Lil-Bevo: Explorations of Strategies for Training Language Models in More Humanlike Ways
Large Language Models (LLMs) generate complex and largely grammatical strings and display impressive performance with structures traditionally thought to require abstract and hierarchical syntax (Linzen et al., 2016; Linzen and Baroni, 2021; Wilcox et al., 2022; Futrell and Levy, 2019). They have achieved human-like performance at a wide range of natural language tasks (Bubeck et al., 2023; Frank, 2023), particularly those having to do with linguistic form (Mahowald et al., 2023). This state of affairs has led to claims that such models should be taken seriously as cognitive models of human language (Piantadosi, 2023; Baroni, 2022; Frank, 2023), in line with claims from the neuroscience literature to “take mechanistic abstraction seriously” (Cao and Yamins, 2021).

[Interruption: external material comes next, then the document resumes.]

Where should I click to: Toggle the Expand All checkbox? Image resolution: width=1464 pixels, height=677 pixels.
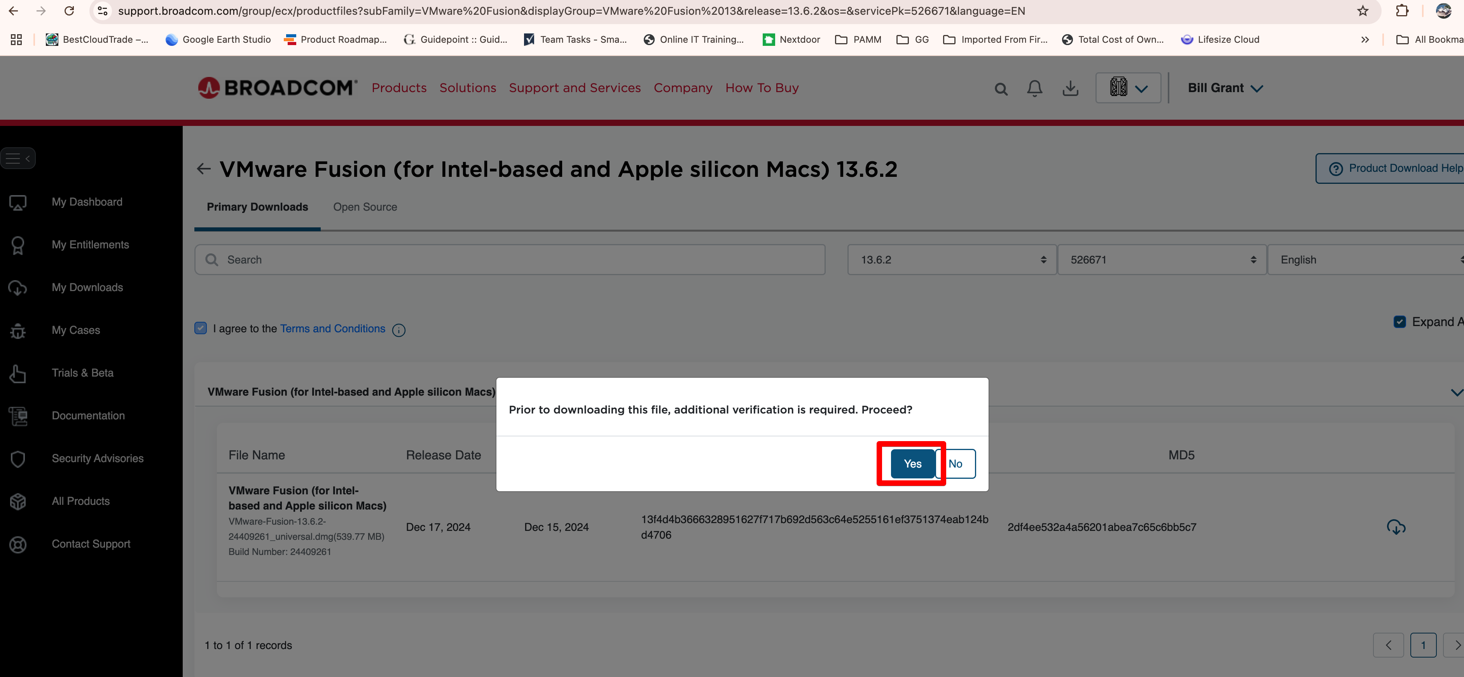click(x=1399, y=322)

One reason that has been posited not to take LLMs seriously as cognitive models, though, is the immense amount of data they are trained on relative to what a human child is exposed to (Warstadt and Bowman, 2022; van Schijndel et al., 2019). Thus, it is possible that models memorize more than humans do and, relative to humans, over-rely on statistical heuristics and memorized chunks of language (Bender et al., 2021).
On the other hand, the quality of data that LLMs get during pretraining is, in many ways, much worse than what human learners get.